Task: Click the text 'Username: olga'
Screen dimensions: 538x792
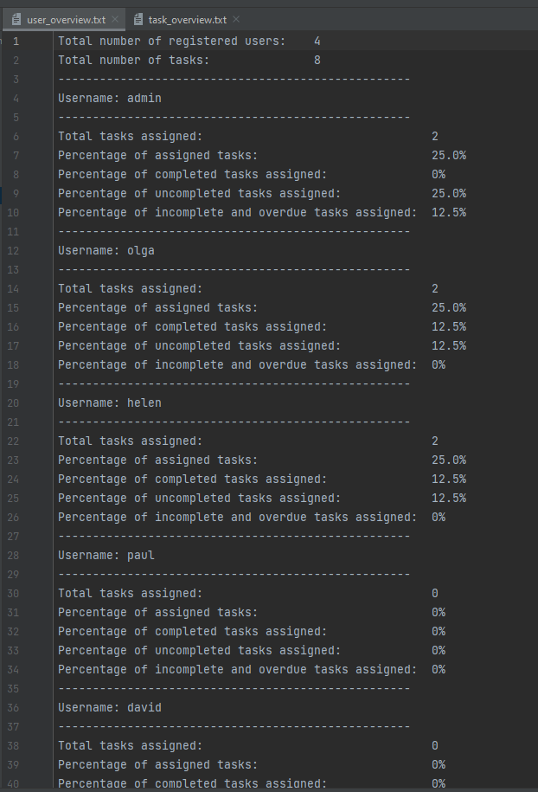Action: (x=107, y=250)
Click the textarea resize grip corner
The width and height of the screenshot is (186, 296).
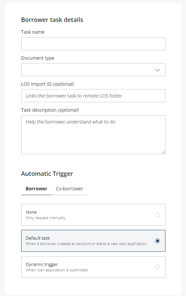163,152
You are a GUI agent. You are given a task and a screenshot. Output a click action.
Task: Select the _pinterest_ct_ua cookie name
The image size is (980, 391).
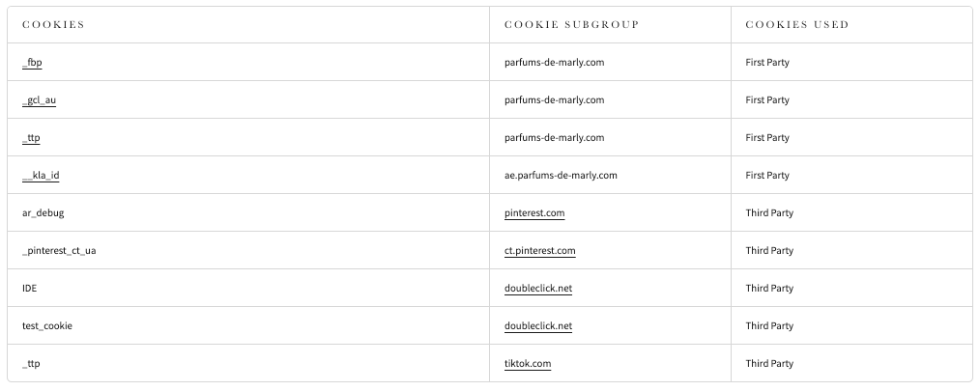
▬▬▬▬▬▬
YOUR TASK | Write out all the records again, requests included, and shift every answer's click coordinates by adding 53 to each number. Leave the pictures out.

RESULT FOR THIS TASK |
Task: Click the text 'Username: olga'
Screen dimensions: 538x792
Action: (x=160, y=303)
Click the textarea resize grip corner
The width and height of the screenshot is (186, 296).
216,205
You are a GUI agent. You are given a task and a screenshot. Output a click action.
Task: Select the _pinterest_ct_ua cookie name
The image size is (980, 391).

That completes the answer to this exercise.